The girl's face went blank with what he thought of as sticker shock,
and she carefully set the bracelet back on its black velvet bed.
"Two thousand dollars?"
"Well,
I admit. It's an unusual one. It's Navajo point work, it's got nearly
a pound of silver in it, sterling, and it's signed by a local artist
who was rather famous a hundred years ago. All of that raises the
price. I have some nice 1950s pieces in this case that run between
sixty five and one fifty..."
By
the time she and the greasy little boy left, Kelvin had made a sale,
and the day was, if not looking up, not a total loss.
Santa Fe was a crapshoot that way, especially when you were off
the beaten track.

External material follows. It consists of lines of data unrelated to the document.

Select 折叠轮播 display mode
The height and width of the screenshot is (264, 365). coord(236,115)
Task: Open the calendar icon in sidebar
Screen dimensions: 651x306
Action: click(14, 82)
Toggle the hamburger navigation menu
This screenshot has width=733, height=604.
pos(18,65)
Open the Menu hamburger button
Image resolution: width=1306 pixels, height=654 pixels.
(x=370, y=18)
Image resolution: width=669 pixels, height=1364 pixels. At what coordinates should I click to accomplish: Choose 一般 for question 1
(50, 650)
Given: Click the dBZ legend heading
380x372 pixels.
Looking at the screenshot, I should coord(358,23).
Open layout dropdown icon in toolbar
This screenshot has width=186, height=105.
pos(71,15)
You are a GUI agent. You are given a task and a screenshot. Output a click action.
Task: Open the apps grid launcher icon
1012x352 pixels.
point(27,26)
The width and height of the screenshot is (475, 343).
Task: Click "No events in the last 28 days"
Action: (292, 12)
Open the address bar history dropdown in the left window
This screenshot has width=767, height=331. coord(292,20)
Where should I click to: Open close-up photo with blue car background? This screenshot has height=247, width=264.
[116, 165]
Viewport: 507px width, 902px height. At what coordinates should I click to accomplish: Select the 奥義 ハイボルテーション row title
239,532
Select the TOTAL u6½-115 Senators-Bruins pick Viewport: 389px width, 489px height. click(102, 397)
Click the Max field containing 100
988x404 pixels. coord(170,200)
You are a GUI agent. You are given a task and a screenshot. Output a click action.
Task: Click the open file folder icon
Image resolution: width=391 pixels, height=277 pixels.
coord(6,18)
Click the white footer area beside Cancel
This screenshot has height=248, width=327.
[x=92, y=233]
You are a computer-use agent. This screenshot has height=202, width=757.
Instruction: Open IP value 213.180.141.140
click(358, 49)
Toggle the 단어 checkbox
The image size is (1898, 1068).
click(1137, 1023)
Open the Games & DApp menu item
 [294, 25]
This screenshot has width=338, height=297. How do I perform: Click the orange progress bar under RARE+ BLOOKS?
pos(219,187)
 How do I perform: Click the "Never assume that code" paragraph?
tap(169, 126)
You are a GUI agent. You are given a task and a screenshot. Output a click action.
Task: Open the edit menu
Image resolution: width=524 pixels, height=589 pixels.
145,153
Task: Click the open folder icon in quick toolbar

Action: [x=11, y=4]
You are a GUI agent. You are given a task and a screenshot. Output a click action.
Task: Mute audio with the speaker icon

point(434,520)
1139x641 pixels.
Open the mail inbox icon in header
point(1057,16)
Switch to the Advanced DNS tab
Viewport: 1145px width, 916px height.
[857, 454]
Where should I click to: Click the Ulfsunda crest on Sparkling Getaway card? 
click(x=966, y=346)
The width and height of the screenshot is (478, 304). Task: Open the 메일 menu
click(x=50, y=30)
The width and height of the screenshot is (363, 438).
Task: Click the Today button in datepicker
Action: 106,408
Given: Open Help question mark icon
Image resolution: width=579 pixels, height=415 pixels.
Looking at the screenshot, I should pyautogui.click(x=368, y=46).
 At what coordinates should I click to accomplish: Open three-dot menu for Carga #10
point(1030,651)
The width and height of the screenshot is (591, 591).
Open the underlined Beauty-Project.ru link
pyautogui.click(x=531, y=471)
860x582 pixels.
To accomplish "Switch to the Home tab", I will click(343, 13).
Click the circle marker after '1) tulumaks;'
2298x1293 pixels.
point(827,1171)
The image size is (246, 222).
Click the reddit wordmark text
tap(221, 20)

If your store wasn't on the plaza, or somewhere
near the big hotels... Well.
Kelvin's little shop had been his grandfather's, and while town
had encroached, and it wasn't exactly a trading post anymore, the
place was still a ways out of town, next to a truck stop and a café
that served things like blue corn pancakes. There wasn't much in
the way of New Age salons and crunchy-granola vegan restaurants,
and that was what pulled the tourists in.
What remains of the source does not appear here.